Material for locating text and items
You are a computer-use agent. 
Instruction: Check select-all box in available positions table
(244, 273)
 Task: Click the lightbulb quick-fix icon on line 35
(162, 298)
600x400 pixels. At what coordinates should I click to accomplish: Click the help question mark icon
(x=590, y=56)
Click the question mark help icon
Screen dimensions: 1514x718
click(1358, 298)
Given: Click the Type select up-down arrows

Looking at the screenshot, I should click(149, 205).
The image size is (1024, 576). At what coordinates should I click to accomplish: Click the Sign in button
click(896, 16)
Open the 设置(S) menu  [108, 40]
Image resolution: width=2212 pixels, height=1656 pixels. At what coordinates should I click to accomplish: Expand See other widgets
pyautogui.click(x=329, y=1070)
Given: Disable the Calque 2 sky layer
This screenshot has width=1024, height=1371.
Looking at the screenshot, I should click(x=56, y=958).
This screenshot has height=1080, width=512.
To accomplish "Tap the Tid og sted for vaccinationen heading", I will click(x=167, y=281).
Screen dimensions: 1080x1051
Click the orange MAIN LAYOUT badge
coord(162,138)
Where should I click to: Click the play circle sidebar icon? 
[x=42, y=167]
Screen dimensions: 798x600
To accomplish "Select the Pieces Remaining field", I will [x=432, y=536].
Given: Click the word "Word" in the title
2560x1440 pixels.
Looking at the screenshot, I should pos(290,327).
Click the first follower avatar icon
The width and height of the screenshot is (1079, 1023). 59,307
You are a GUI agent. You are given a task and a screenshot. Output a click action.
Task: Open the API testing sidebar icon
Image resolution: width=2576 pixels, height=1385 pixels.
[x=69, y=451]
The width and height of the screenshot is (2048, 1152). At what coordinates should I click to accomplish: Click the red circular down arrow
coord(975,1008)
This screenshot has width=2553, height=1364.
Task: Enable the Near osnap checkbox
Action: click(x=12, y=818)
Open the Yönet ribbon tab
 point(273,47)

Directive
Copy out the lines of the material exactly, beginning with the line that contains "This screenshot has height=1080, width=512." and continuing through the last line of the material.

Final answer
This screenshot has height=1080, width=512.
To accomplish "Tap the Tid og sted for vaccinationen heading", I will click(x=167, y=281).
Screen dimensions: 1080x1051
Click the orange MAIN LAYOUT badge
coord(162,138)
Where should I click to: Click the play circle sidebar icon? 
[x=42, y=167]
Screen dimensions: 798x600
To accomplish "Select the Pieces Remaining field", I will [x=432, y=536].
Given: Click the word "Word" in the title
2560x1440 pixels.
Looking at the screenshot, I should pos(290,327).
Click the first follower avatar icon
The width and height of the screenshot is (1079, 1023). 59,307
You are a GUI agent. You are given a task and a screenshot. Output a click action.
Task: Open the API testing sidebar icon
Image resolution: width=2576 pixels, height=1385 pixels.
[x=69, y=451]
The width and height of the screenshot is (2048, 1152). At what coordinates should I click to accomplish: Click the red circular down arrow
coord(975,1008)
This screenshot has width=2553, height=1364.
Task: Enable the Near osnap checkbox
Action: click(x=12, y=818)
Open the Yönet ribbon tab
 point(273,47)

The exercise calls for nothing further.